━━━━━ RECORDS TO PROCESS ━━━━━

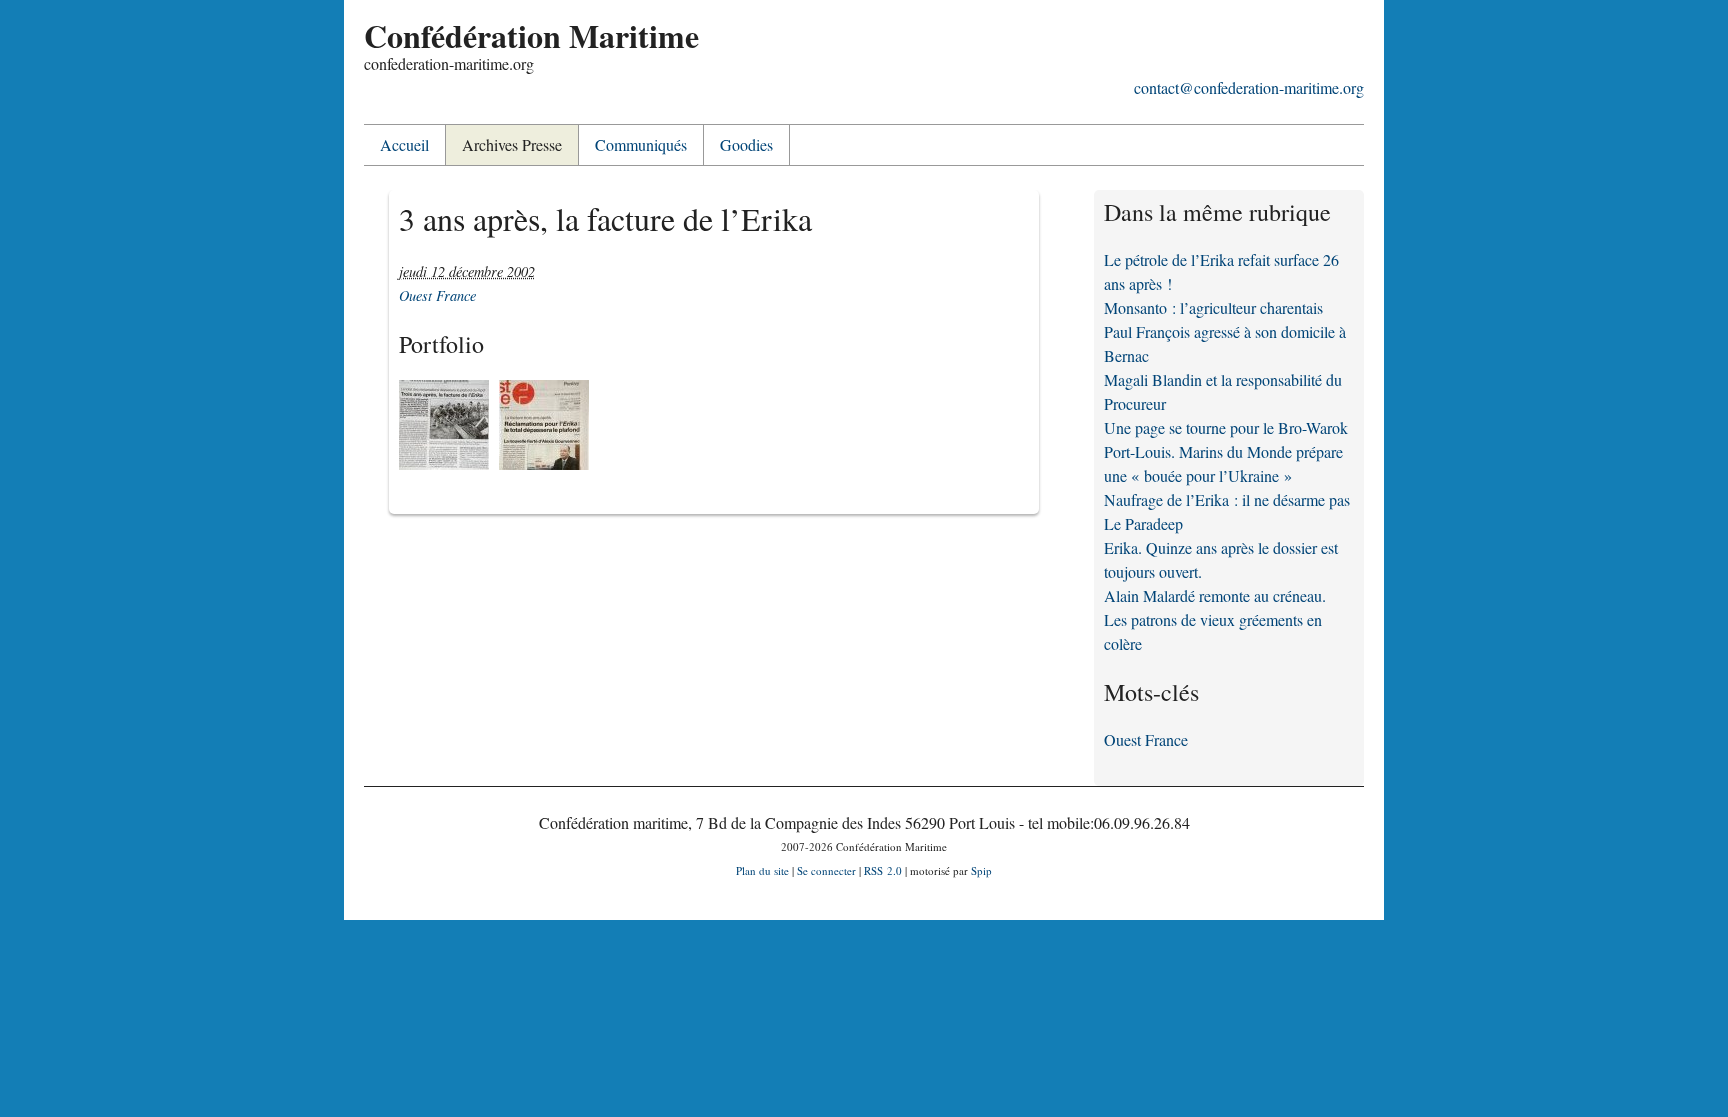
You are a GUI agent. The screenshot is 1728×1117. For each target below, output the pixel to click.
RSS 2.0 (883, 870)
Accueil (404, 144)
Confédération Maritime (531, 35)
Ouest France (437, 295)
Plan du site (762, 870)
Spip (981, 870)
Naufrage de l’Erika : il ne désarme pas (1227, 499)
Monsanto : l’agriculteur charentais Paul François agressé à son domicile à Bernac (1225, 331)
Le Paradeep (1143, 523)
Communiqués (641, 144)
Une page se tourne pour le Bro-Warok (1226, 427)
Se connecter (826, 870)
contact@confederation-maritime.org (1249, 87)
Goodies (746, 144)
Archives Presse (512, 144)
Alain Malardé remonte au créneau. (1215, 595)
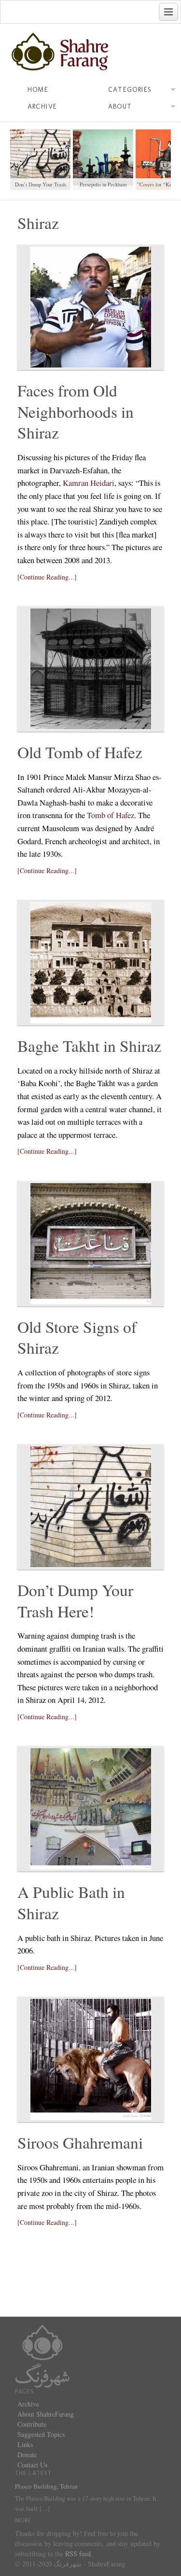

━━━━━

WHAT IS NEEDED:
Leaving the pictures aside, write out the entries above exactly.

OUTPUT OF THE TASK:
You are a GUI agent. The screenshot is 1728×1117. For each target below, output the pixel to click.
RSS 2.0 (883, 870)
Accueil (404, 144)
Confédération Maritime (531, 35)
Ouest France (437, 295)
Plan du site (762, 870)
Spip (981, 870)
Naufrage de l’Erika : il ne désarme pas (1227, 499)
Monsanto : l’agriculteur charentais Paul François agressé à son domicile à Bernac (1225, 331)
Le Paradeep (1143, 523)
Communiqués (641, 144)
Une page se tourne pour le Bro-Warok (1226, 427)
Se connecter (826, 870)
contact@confederation-maritime.org (1249, 87)
Goodies (746, 144)
Archives Presse (512, 144)
Alain Malardé remonte au créneau. (1215, 595)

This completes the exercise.